As the world prepares to mark the centenary of the revolution that brought Vladimir Lenin and his communist allies to power in Russia, the office of Kyrgyz President Almazbek Atambayev on Thursday ordered that the country stop commemorating the event because "the date is losing its significance."

Kyrgyzstan should instead use November 7 to honour the victims of a bloody Tsarist crackdown in the region in 1916, the order said.

November 8 is set aside to remember the Kyrgyz victims of Stalinist repression.

The move leaves Belarus as the only country in the former Soviet Union still marking the October revolution after Russia abandoned the holiday in 2005.
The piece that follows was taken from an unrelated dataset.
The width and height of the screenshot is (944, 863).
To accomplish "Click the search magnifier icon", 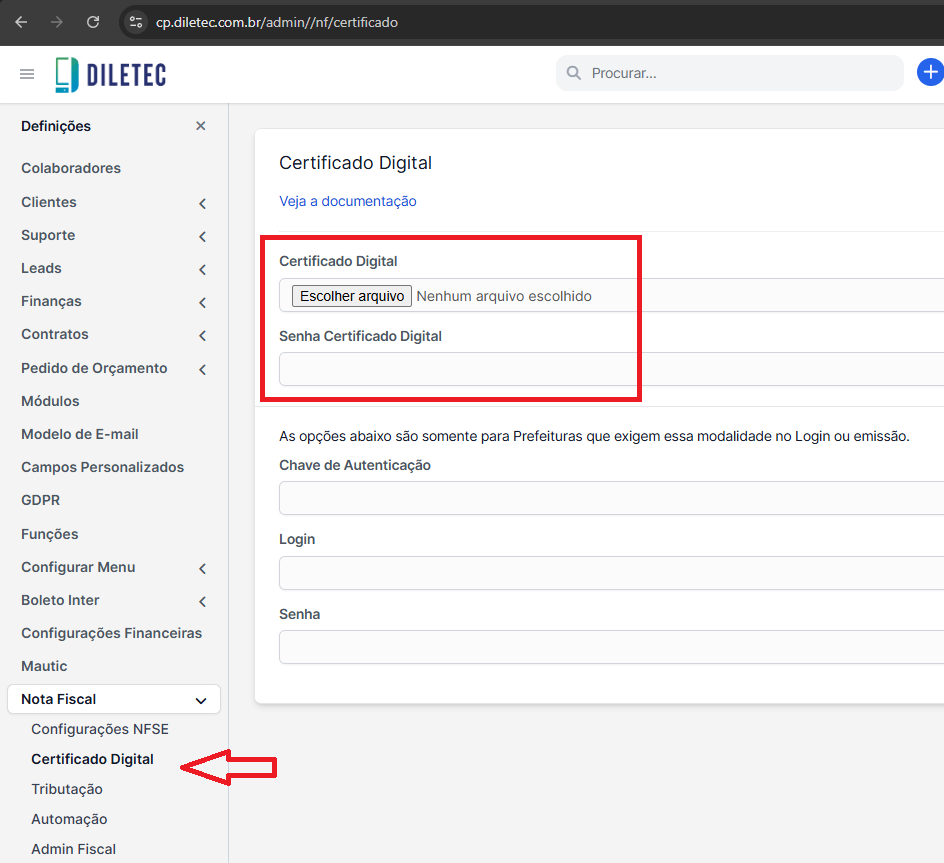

Atambayev's order said that nowadays the October revolution is weighed down by unpleasant associations, including "massive repressions" and "loss of cultural experience" that cast a shadow over "achievements of the Soviet period."

He acknowledged however that modern-day Kyrgyzstan owes its existence to the Bolshevik Revolution.

The country's borders were defined during the Soviet era and the country was not recognised as a full Soviet republic until 1936.

A debate is currently raging in Russia -- a close ally of Kyrgyzstan where up to a million Kyrgyz work -- over how to remember the turbulent events of 1917.

Many still recall Communist times fondly, while others prefer to revere Nicholas II, the last tsar of the Romanov dynasty, who was executed with his family in 1918.

While Moscow has not officially protested the move, Atambayev's order potentially puts the country of six million on the wrong side of both these camps.

The 61-year-old leader, who is stepping down in December, already riled pro-Russia groups in the country last year by officially marking the centenary of the Kyrgyz uprising against Tsarist authorities.

Earlier this week, Russian lawmaker Igor Lebedev of the nationalist Liberal Democratic Party criticised Atambayev's order as "an extremely unfriendly step" and proposed tightening restrictions on Kyrgyz migrant workers.